— WHAT YOU HAVE TO DO —
Repeat everything from the line containing "Screen dimensions: 1568x704" down to the line containing "pyautogui.click(x=321, y=78)", both included.

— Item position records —
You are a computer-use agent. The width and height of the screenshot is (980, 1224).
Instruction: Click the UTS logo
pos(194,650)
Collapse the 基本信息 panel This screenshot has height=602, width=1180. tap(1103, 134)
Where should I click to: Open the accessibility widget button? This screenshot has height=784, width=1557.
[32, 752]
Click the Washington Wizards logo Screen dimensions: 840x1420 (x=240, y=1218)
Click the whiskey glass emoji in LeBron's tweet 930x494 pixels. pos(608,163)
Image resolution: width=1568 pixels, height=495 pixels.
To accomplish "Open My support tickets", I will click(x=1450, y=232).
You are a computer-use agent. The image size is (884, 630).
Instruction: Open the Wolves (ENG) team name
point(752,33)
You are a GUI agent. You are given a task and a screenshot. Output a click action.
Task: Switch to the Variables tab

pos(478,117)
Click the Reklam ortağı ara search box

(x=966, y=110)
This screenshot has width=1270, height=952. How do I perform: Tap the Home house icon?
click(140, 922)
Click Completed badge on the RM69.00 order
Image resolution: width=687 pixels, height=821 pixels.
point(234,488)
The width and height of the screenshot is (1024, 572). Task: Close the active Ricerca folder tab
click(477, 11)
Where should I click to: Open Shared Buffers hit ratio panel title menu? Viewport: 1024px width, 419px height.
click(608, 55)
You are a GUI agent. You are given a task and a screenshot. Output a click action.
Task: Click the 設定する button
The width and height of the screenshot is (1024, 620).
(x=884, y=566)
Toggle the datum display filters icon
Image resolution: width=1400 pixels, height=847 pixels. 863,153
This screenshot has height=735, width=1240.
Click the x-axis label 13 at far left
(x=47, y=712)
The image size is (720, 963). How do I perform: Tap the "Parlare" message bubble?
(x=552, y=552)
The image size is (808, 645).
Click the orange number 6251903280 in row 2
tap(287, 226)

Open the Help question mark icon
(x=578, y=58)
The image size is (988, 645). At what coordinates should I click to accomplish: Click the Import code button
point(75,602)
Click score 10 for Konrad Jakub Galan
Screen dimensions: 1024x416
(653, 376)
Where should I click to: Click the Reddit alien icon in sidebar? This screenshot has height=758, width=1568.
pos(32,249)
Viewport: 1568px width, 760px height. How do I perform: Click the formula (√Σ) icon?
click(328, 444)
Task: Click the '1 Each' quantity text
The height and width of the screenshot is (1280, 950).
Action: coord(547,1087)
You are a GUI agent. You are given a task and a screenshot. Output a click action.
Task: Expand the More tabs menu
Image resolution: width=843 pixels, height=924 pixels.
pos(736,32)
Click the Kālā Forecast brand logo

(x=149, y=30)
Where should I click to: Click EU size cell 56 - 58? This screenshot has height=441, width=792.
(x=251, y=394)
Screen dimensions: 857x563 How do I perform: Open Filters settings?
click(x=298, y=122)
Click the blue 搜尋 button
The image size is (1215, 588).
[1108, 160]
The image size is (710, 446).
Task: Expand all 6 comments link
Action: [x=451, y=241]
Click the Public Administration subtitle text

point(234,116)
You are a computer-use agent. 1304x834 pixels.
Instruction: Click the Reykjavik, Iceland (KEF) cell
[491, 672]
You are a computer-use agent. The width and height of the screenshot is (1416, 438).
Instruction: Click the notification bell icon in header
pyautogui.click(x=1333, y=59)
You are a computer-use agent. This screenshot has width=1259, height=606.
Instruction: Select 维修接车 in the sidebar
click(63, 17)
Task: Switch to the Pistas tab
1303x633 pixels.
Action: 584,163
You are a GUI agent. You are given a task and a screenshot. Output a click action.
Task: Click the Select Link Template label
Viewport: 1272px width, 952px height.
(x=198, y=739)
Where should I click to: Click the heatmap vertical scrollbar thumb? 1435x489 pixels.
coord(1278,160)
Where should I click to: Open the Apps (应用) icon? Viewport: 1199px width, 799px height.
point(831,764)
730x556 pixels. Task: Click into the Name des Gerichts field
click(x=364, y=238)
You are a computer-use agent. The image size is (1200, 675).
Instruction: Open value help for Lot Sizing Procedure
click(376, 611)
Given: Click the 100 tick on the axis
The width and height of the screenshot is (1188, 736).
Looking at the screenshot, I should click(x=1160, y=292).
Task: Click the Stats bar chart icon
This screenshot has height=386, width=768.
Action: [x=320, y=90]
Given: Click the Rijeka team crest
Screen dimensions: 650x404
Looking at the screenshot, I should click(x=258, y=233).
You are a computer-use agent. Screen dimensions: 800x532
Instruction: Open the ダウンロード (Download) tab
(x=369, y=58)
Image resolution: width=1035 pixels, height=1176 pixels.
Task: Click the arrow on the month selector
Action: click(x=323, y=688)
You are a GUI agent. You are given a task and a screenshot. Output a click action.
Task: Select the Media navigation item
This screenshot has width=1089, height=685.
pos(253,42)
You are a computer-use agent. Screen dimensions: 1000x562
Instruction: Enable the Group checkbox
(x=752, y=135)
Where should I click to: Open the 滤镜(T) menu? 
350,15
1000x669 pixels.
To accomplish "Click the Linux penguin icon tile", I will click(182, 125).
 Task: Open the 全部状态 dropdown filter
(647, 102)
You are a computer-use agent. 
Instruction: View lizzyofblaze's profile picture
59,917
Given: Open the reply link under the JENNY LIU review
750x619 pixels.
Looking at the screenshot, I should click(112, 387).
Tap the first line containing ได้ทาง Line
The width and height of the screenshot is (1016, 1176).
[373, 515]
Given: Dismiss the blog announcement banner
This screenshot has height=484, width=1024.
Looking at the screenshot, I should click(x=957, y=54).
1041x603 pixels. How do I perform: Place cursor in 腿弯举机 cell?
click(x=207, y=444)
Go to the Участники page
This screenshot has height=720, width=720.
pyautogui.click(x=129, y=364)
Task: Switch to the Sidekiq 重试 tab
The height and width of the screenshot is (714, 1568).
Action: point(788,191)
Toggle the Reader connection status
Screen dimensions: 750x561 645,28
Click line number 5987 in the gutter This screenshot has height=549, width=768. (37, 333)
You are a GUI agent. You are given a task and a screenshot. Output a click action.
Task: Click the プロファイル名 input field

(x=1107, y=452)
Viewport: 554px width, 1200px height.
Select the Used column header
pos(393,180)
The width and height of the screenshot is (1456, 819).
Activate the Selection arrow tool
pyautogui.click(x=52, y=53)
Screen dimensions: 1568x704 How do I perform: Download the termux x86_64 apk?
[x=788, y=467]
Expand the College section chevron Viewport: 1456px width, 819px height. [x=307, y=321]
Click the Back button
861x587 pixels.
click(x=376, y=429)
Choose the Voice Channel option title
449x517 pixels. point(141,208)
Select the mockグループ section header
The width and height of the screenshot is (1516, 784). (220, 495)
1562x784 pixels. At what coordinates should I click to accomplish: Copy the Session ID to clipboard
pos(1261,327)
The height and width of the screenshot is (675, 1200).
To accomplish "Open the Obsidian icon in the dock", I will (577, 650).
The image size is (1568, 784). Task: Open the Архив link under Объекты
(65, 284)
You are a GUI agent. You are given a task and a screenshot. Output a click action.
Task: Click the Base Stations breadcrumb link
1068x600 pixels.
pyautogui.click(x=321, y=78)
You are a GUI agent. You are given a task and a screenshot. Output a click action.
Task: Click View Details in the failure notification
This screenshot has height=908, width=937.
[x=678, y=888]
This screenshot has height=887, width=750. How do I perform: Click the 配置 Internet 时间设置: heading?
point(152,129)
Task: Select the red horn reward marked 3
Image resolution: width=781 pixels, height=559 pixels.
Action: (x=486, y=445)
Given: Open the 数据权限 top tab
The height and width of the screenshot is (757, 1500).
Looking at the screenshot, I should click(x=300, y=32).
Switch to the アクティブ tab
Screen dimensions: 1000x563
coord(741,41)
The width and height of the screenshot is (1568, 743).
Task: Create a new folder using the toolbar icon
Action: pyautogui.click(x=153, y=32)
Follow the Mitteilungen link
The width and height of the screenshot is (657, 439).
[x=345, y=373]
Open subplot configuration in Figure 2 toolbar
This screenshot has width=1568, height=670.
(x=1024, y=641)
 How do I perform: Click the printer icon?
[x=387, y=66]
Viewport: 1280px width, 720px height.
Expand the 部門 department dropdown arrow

— FINISHED EXERCISE —
Screen dimensions: 1568x704 How do I perform: Download the termux x86_64 apk?
[x=788, y=467]
Expand the College section chevron Viewport: 1456px width, 819px height. [x=307, y=321]
Click the Back button
861x587 pixels.
click(x=376, y=429)
Choose the Voice Channel option title
449x517 pixels. point(141,208)
Select the mockグループ section header
The width and height of the screenshot is (1516, 784). (220, 495)
1562x784 pixels. At what coordinates should I click to accomplish: Copy the Session ID to clipboard
pos(1261,327)
The height and width of the screenshot is (675, 1200).
To accomplish "Open the Obsidian icon in the dock", I will (577, 650).
The image size is (1568, 784). Task: Open the Архив link under Объекты
(65, 284)
You are a GUI agent. You are given a task and a screenshot. Output a click action.
Task: Click the Base Stations breadcrumb link
1068x600 pixels.
pyautogui.click(x=321, y=78)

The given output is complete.